The government claims that its portal into ObamaKare will be up and running today and that this time it has it right. A man who describes himself as “very, very supportive of the Healthcare Act” but who also designs the software that keeps Netflix and other high-volume users up and running isn’t so sure:
Washington Post: Jyoti Bansal is the founder of AppDynamics, an application management company that, among other things “makes sure essential software applications of customers such as Netflix stay up and running.” I gave him a call to talk about some of the technological challenges that have plagued HealthCare.Gov during its first week online, what’s causing those problems, and what he would change if put in charge of the project.
JB: On day one, if you’re having high volume, you could add more servers. Hardware is the easy part. Let’s say you add servers, and hardware isn’t a problem but you still can’t keep up on scalability, then that’s indicative of something wrong in the software. It’s like you have four lanes in the highway converging into three lanes of a bottleneck. If your software isn’t designed to reach all the lanes, that will happen.

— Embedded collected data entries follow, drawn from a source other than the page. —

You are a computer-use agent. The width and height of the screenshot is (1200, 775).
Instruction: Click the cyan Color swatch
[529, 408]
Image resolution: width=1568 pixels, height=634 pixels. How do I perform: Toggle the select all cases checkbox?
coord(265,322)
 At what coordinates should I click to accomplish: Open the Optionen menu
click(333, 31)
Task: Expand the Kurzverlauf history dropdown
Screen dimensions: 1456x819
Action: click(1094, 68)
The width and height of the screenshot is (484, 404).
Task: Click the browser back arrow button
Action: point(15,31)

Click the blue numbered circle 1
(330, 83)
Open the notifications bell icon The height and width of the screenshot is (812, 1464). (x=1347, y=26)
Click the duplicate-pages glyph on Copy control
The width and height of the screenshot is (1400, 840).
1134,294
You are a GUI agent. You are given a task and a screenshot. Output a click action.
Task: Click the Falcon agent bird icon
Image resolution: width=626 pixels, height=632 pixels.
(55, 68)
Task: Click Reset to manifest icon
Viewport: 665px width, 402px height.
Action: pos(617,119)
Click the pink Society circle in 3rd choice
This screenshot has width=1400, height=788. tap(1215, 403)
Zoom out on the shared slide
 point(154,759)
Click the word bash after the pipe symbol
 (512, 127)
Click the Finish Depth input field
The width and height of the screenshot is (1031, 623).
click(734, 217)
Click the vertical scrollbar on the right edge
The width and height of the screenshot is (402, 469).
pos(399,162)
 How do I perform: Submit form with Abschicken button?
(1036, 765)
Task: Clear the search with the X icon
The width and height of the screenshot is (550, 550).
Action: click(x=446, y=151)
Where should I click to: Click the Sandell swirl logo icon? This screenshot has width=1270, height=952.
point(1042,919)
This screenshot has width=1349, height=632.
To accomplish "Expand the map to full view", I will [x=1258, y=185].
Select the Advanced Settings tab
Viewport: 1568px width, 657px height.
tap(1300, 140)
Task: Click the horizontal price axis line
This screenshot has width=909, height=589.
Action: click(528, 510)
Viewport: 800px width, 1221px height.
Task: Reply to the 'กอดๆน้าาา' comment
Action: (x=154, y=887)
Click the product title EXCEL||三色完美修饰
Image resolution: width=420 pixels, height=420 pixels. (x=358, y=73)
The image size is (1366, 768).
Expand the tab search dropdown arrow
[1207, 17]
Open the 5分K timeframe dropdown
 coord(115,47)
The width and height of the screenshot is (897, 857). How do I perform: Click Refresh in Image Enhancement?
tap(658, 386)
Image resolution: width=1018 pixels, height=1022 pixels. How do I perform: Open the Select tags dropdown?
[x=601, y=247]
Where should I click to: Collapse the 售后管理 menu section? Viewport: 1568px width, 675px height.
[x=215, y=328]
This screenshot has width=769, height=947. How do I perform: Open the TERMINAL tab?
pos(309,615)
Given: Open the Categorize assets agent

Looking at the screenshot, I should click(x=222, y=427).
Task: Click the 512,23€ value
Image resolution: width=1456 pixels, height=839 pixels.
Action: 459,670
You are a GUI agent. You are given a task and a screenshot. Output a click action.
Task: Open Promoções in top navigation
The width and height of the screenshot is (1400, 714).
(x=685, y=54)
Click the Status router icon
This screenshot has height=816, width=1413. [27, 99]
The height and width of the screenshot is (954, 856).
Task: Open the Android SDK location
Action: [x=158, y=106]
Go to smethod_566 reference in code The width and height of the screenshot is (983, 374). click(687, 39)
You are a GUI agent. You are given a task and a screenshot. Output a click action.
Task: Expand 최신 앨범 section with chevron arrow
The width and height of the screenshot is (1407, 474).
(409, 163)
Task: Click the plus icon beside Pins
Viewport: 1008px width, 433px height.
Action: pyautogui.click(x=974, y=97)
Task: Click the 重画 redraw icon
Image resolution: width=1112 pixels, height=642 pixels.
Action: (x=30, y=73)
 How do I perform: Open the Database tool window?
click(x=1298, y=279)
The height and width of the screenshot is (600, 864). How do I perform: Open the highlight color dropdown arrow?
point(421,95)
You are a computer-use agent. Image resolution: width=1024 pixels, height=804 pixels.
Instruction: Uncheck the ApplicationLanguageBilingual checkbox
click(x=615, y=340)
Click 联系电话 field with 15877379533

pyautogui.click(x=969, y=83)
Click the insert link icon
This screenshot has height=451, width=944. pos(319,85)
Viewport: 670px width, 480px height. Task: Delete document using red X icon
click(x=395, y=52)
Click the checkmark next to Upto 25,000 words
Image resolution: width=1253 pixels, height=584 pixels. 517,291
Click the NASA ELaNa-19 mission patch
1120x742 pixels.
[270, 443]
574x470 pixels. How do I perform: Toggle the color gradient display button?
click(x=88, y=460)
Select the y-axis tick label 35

SK: The Obama administration has said that all these problems are happening because of overwhelming traffic. How good of an explanation is that?
JB: That seems like not a very good excuse to me. In sites like these there’s a very standard approach to capacity planning. You start with some basic math. Like, in this case, you look at all the federal states and how many uninsured people they have. Out of those you think, maybe 10 percent would log in in the first day. But you model for the worst case, and that’s how you come up with your peak of how many people could try to do the same thing at the same time.
Before you launch you run a lot of load testing with twice the load of the peak , so you can go through and remove glitches. I’m a very very big supporter of the health-care act, but I don’t buy the argument that the load was too unexpected.
Obama closes Amber Alert website “due to government shut down”. WWII Veterans, sightseers, children; next up? Look for a gun held to a puppy’s head.